Exercise details: Number the rows from the line with "Click the gray left sidebar strip" to the line with "point(13,34)", ends included, as a list, skipping blank lines.

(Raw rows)
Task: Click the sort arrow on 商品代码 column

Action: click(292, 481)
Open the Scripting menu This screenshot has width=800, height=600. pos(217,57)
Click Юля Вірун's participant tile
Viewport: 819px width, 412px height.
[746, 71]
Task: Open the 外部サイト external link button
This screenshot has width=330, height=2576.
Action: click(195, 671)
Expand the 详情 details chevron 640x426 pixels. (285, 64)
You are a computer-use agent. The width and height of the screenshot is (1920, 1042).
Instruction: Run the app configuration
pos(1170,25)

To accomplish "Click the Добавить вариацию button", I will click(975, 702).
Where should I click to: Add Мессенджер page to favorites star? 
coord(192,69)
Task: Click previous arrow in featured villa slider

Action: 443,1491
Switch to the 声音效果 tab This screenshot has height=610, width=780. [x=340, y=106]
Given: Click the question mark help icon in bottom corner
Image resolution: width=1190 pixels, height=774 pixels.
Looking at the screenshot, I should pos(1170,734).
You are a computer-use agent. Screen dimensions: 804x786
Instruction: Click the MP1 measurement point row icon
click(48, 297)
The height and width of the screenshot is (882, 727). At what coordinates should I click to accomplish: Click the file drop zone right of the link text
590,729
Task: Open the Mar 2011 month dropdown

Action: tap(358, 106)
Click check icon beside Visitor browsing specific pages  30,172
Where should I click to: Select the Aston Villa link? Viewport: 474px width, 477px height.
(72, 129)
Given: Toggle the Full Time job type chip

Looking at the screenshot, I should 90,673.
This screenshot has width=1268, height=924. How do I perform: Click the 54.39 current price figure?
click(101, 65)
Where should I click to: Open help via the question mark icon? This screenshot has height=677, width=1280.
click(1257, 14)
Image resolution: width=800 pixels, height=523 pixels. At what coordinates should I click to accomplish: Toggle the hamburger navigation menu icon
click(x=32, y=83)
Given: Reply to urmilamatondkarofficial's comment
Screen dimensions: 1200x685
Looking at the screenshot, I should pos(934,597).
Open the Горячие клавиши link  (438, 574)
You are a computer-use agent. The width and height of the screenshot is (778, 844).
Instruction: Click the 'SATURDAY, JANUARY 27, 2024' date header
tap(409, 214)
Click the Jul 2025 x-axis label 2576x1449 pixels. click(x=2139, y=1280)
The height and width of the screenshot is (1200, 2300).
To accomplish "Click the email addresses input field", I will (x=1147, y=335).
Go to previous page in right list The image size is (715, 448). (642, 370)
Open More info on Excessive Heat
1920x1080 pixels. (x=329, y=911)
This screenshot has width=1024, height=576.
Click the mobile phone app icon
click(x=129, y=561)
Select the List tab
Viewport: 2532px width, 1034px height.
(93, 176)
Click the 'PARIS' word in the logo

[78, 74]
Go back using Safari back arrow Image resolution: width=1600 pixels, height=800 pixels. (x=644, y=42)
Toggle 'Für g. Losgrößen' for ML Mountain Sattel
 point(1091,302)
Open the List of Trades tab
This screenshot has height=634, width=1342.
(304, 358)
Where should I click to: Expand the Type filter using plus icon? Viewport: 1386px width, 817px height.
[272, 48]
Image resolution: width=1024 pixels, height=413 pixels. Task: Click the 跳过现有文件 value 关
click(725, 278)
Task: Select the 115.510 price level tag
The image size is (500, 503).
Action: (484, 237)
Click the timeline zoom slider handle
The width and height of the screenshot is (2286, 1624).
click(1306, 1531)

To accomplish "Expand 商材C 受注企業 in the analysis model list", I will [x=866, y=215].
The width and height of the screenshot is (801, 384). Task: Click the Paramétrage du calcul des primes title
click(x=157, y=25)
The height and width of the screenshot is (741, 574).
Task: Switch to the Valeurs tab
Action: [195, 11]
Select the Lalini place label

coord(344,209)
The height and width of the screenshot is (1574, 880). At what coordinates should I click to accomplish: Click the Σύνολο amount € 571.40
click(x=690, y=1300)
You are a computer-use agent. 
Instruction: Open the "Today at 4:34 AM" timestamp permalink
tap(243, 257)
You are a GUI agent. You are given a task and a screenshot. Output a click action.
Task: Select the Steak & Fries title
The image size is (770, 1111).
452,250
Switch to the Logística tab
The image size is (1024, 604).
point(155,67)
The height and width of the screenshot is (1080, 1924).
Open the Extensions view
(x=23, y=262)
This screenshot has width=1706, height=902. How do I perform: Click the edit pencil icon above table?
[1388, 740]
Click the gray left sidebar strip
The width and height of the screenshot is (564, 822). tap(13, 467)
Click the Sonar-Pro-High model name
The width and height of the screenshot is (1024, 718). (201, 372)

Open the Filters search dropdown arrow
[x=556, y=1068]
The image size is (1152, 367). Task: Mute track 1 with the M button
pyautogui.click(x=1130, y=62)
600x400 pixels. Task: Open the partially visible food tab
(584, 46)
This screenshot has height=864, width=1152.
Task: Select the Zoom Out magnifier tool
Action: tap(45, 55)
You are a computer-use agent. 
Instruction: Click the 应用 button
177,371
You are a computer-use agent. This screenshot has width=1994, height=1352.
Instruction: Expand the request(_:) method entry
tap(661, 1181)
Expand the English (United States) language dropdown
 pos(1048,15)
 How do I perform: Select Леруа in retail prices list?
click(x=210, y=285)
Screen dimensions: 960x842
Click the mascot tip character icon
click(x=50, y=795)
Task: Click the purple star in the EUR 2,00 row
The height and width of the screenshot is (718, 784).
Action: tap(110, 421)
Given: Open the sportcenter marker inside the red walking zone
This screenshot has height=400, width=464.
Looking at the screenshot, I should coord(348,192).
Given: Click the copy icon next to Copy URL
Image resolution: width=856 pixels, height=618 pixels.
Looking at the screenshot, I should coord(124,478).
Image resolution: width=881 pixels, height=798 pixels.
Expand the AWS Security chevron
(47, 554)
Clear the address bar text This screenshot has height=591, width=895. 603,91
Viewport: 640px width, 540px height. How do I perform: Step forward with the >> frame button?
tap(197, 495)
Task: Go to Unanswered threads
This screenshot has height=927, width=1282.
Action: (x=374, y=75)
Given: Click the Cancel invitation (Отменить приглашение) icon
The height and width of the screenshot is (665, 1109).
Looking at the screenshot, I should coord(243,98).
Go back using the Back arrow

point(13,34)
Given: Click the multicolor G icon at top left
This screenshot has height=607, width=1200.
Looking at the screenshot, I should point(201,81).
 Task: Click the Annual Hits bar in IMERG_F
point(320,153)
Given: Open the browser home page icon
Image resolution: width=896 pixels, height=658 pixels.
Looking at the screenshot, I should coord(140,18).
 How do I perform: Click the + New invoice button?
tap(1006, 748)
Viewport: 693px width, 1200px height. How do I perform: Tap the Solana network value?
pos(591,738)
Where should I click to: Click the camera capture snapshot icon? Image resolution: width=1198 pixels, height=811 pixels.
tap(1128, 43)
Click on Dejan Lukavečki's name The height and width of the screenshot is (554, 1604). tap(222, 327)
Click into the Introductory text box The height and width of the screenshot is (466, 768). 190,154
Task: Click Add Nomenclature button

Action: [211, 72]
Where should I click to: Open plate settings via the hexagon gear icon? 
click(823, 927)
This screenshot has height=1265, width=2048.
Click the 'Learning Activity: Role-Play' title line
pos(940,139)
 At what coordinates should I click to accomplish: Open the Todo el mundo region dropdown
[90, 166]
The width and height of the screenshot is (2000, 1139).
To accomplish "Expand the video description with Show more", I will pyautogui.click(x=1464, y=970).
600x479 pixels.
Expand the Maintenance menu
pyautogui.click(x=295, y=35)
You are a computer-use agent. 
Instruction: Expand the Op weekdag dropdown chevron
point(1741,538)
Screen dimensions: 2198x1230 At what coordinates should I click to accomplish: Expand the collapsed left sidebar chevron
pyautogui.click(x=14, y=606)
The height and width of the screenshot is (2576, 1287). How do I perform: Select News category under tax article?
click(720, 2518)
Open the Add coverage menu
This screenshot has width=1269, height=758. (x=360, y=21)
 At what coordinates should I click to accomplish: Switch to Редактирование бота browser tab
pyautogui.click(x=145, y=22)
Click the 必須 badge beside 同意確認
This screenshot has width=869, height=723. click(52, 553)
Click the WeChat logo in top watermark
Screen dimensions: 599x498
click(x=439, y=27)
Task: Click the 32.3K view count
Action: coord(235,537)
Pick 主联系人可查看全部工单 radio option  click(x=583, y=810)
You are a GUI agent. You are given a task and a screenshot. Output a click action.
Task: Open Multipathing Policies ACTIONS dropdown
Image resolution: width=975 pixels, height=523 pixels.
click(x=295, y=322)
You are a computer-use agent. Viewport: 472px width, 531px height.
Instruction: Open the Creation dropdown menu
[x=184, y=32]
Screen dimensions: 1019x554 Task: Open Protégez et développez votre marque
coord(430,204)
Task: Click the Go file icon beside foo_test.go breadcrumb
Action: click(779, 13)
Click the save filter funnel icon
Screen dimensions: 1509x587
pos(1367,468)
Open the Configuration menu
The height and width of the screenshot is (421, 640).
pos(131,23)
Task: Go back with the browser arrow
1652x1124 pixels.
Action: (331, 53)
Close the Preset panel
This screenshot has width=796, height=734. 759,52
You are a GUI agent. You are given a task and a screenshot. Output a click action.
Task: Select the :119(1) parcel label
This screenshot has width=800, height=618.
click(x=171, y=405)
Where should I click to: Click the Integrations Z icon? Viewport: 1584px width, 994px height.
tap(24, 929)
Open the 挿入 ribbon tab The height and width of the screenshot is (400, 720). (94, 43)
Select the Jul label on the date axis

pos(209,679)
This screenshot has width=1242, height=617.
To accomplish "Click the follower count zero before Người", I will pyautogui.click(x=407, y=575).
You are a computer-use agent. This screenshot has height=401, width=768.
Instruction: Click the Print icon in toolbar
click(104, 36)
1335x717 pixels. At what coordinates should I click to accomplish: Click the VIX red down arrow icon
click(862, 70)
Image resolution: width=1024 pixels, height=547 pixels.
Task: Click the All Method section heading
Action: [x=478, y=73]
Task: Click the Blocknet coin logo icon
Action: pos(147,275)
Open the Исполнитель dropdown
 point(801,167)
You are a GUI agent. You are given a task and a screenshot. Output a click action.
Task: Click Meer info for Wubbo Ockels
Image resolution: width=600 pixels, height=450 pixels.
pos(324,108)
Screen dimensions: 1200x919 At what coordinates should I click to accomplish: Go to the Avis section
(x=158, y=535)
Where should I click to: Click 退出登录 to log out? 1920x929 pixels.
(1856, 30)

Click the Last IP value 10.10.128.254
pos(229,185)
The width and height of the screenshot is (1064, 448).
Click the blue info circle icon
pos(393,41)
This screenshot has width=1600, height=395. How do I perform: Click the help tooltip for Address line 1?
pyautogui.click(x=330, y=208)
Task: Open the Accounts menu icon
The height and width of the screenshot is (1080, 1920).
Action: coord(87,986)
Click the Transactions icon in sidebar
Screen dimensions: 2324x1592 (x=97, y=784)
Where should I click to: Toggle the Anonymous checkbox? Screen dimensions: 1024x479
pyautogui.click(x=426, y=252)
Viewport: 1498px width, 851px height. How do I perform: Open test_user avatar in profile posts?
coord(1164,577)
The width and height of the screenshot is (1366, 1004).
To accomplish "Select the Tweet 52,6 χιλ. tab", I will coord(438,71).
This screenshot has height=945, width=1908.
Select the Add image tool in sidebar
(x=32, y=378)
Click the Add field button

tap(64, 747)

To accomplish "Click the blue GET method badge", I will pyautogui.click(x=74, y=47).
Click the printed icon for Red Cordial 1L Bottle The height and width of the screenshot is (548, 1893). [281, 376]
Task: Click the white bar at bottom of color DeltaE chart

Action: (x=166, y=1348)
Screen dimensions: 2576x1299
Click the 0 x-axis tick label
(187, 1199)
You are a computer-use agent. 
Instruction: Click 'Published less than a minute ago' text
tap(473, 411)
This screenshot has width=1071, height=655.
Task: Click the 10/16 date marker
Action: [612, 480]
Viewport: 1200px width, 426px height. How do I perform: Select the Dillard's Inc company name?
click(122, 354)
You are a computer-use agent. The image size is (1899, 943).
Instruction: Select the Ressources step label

Exercise solution:
1. Click the gray left sidebar strip
2. The width and height of the screenshot is (564, 822). tap(13, 467)
3. Click the Sonar-Pro-High model name
4. The width and height of the screenshot is (1024, 718). (201, 372)
5. Open the Filters search dropdown arrow
6. [x=556, y=1068]
7. The image size is (1152, 367). Task: Mute track 1 with the M button
8. pyautogui.click(x=1130, y=62)
9. 600x400 pixels. Task: Open the partially visible food tab
10. (584, 46)
11. This screenshot has height=864, width=1152.
12. Task: Select the Zoom Out magnifier tool
13. Action: tap(45, 55)
14. You are a computer-use agent. 
15. Instruction: Click the 应用 button
16. 177,371
17. You are a computer-use agent. This screenshot has width=1994, height=1352.
18. Instruction: Expand the request(_:) method entry
19. tap(661, 1181)
20. Expand the English (United States) language dropdown
21.  pos(1048,15)
22.  How do I perform: Select Леруа in retail prices list?
23. click(x=210, y=285)
24. Screen dimensions: 960x842
25. Click the mascot tip character icon
26. click(x=50, y=795)
27. Task: Click the purple star in the EUR 2,00 row
28. The height and width of the screenshot is (718, 784).
29. Action: tap(110, 421)
30. Given: Open the sportcenter marker inside the red walking zone
31. This screenshot has height=400, width=464.
32. Looking at the screenshot, I should coord(348,192).
33. Given: Click the copy icon next to Copy URL
34. Image resolution: width=856 pixels, height=618 pixels.
35. Looking at the screenshot, I should coord(124,478).
36. Image resolution: width=881 pixels, height=798 pixels.
37. Expand the AWS Security chevron
38. (47, 554)
39. Clear the address bar text This screenshot has height=591, width=895. 603,91
40. Viewport: 640px width, 540px height. How do I perform: Step forward with the >> frame button?
41. tap(197, 495)
42. Task: Go to Unanswered threads
43. This screenshot has height=927, width=1282.
44. Action: (x=374, y=75)
45. Given: Click the Cancel invitation (Отменить приглашение) icon
46. The height and width of the screenshot is (665, 1109).
47. Looking at the screenshot, I should coord(243,98).
48. Go back using the Back arrow
49. point(13,34)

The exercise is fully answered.